Michael Nylander, the Washington Capitals third line $4.5 million center, enjoyed his heyday in New York City not even three seasons ago. There, he played alongside all-time legend and contemporary Washington foe, Jaromir Jagr, and racked up a career best in points in 2006-2007.
While the bald Swede does have outstanding qualities like smooth skating, nifty stickhandling, and superb passing technique, he simply has not lived up to his standards – never mind expectations. What is expected of him this year is still up in the air (see interview with Tarik El-Bashir of the Washington Post).
Nylander maintains that he is still 100 percent committed to the Capitals organization and winning a championship with the team. George McPhee in contrast deems the Stockholm native is exploring his options in Russia like his former New York teammate did just one summer ago.
Should Nylander depart the D.C. dry spell that has defined his second tenure in the nation’s capital?

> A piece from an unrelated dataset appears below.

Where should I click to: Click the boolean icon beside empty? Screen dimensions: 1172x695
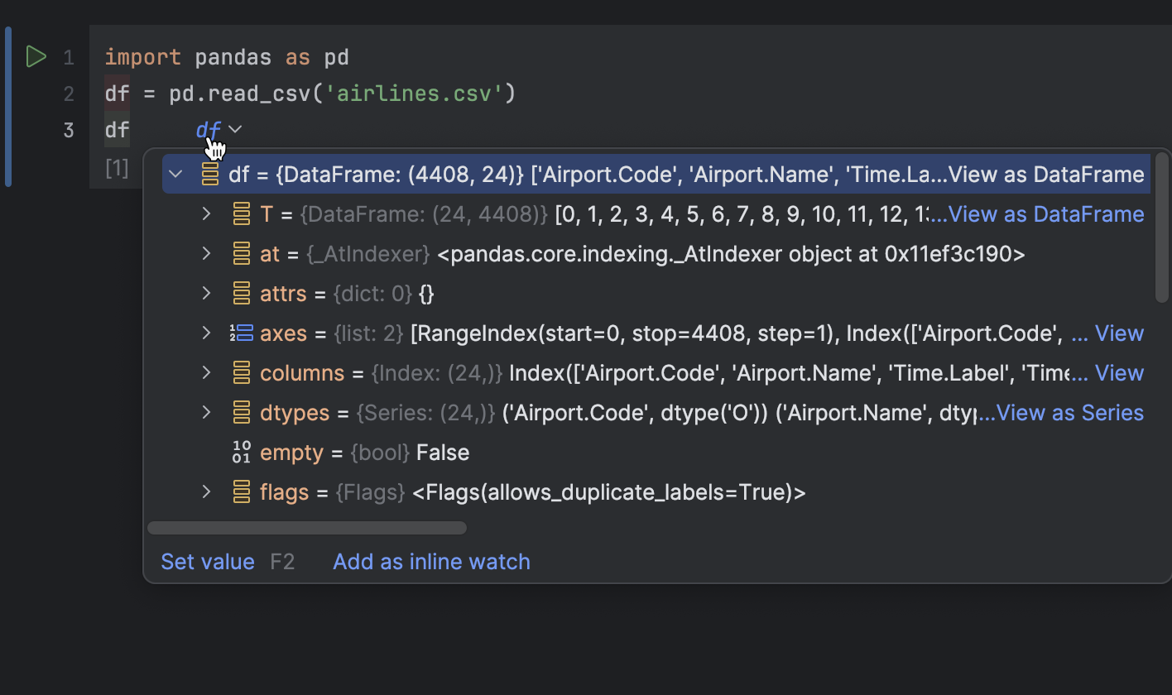point(241,452)
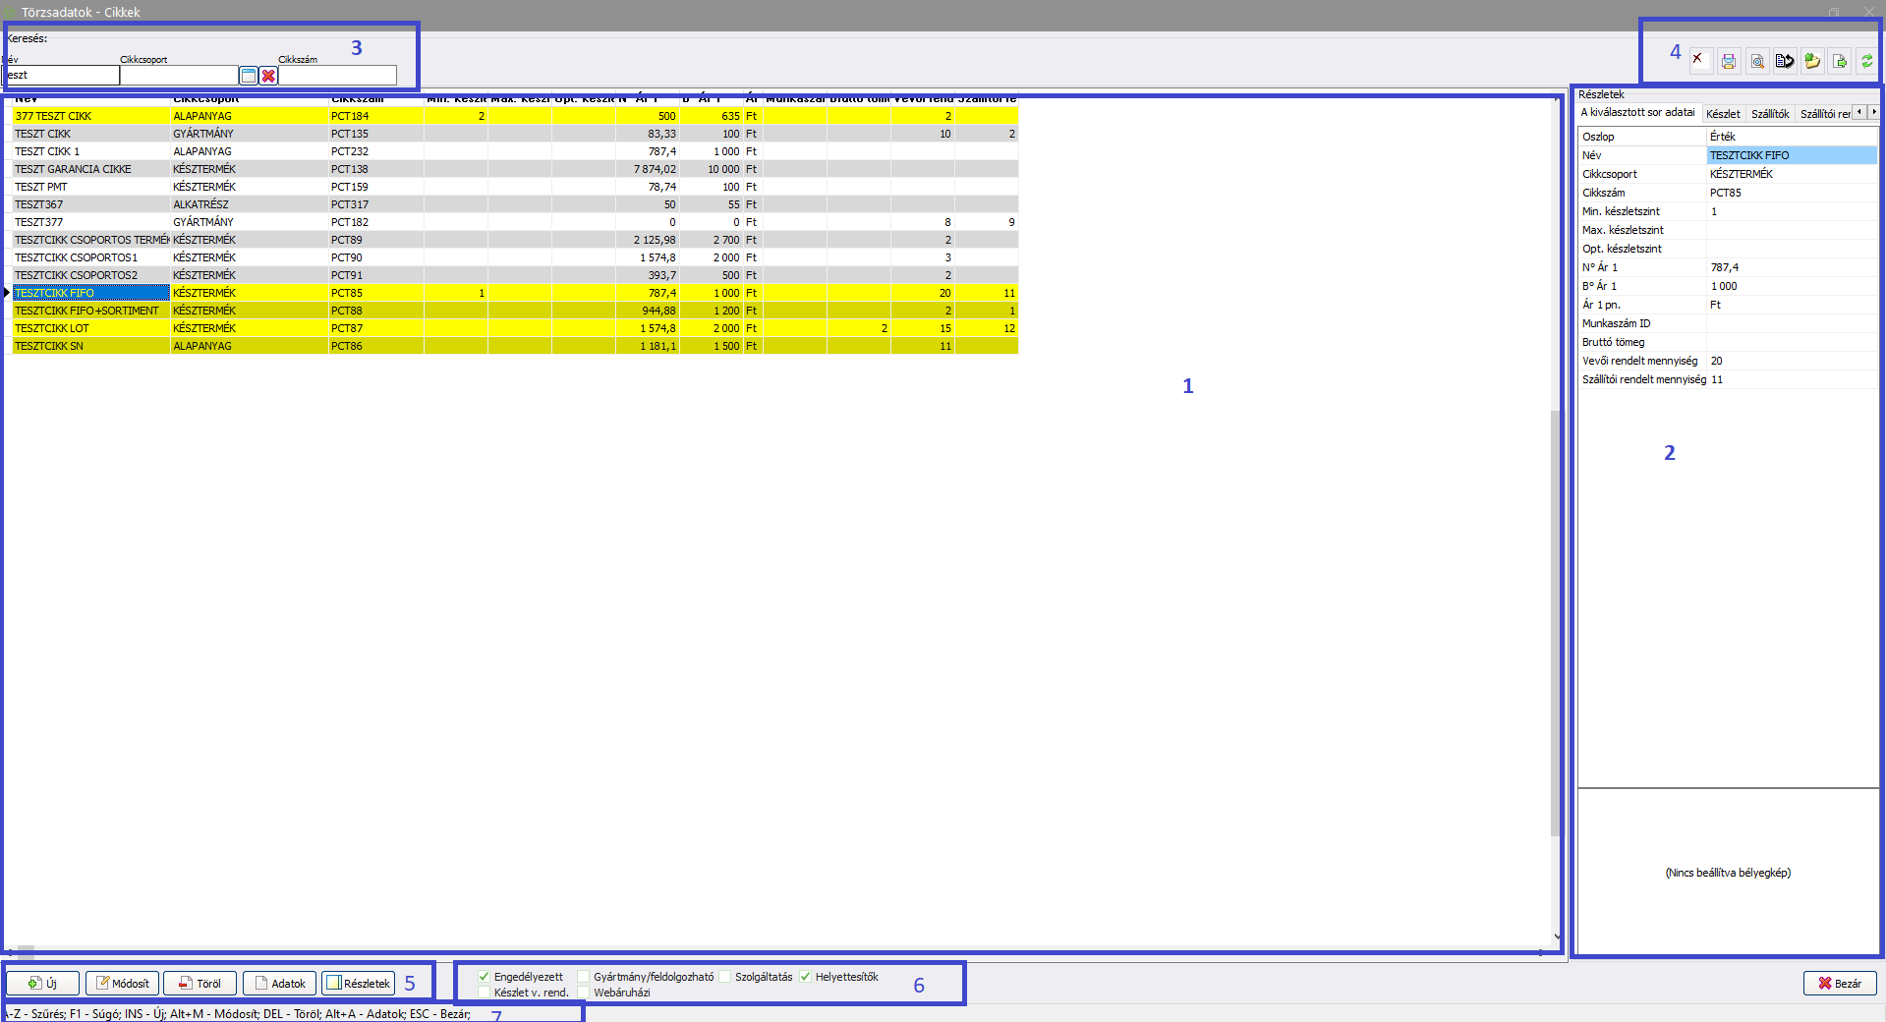The width and height of the screenshot is (1886, 1022).
Task: Switch to the Készlet tab
Action: tap(1722, 114)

He has all the right to stay and serve out two more tours if he so chooses (no-trade clause). The belief here is that he can be a positive contributor on this Washington team given two agile and sturdy wingers.

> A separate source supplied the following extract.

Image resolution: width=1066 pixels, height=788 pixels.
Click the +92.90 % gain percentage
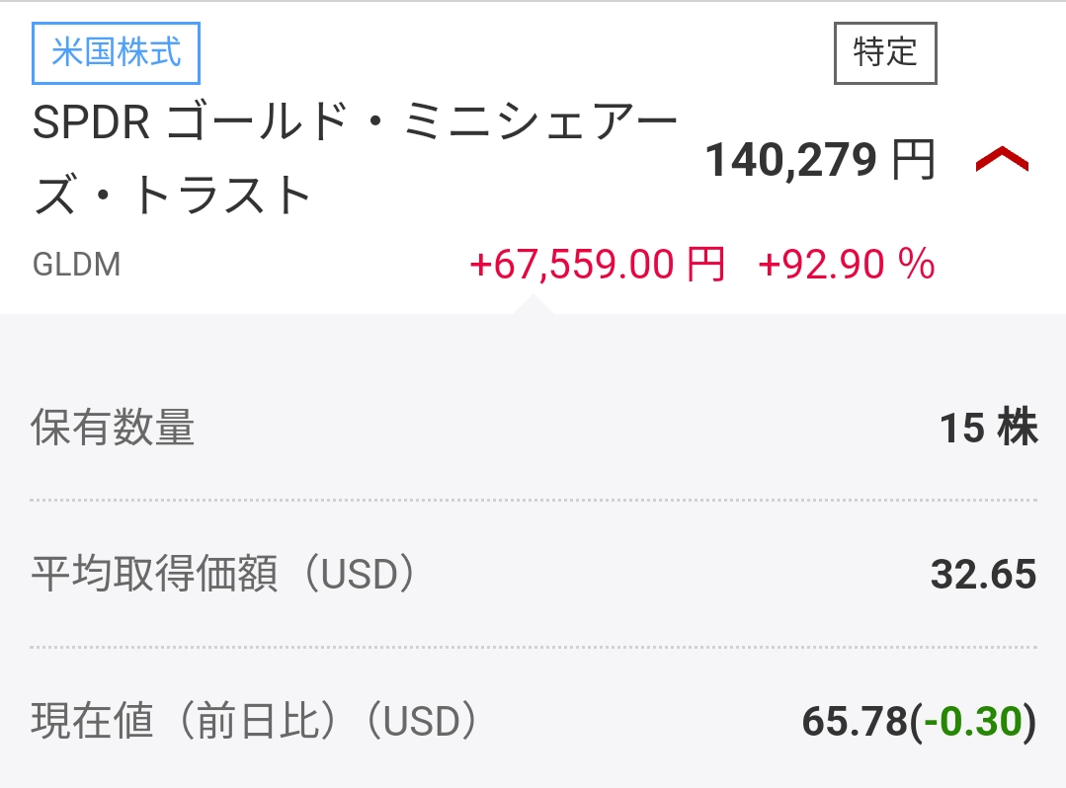click(846, 265)
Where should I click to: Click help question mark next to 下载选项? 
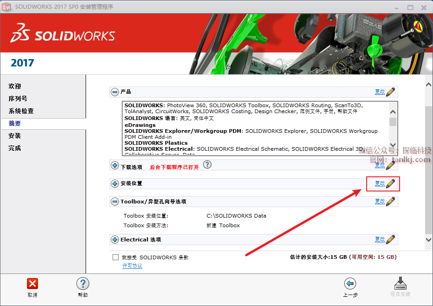tap(207, 164)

Remember in his first season back as a Cap in 2007-2008, the 36-year old was almost a point-per-game player – but his season was cut short due to a painful shoulder injury. On the flipside he was also a minus-19, whereas this season he was an even player with rubbish point totals.
What seemed like a falling out with Bruce Boudreau this season cannot be construed as the coach cold-shouldering the skilled center. If Nylander shows he can participate in Gabby’s system and contribute on the score sheet regularly, it will give him confidence while regains his form of three years ago.
Brendan Morrison was just four years ago a core member of the Vancouver Canucks along with the Sedin twins, Markus Naslund, and Todd Bertuzzi. Because of injuries and being out of form, in 2008-2009 he had a down season just like number 92. Yet, McPhee instilled the same confidence in him when he was signed in July that he attempted to do with Nyls just two off-seasons ago.
In addition, Nylander was originally offered a contract on the presumption that he would interchange between first and second center for the duration of his contract. This means he was intended to play with Alex Ovechkin, but Nicklas Backstrom quickly developed into the sure fire top dog.
When Nyls plays second pivot alongside “other Alex,” the result is pitiful as neither seems to “get” the other player. Most times Sasha Semin is waiting for that perfect pass while the Swede circles – then circles again, and again, and one more time for good measure – before the play dissipates. Third line minutes are not his cup o’ tea because the 12 to 14 minutes he ices every game aren’t enough for a magician, a creator, a tactician to rack up that desired point per game.
Nylander is a worthy member of this team, even a team this stacked on offense. He just needs to find his place in the system. Without a doubt, there is one. If he sticks around, 15 goals and 30 assists should silence any spring hissy fits.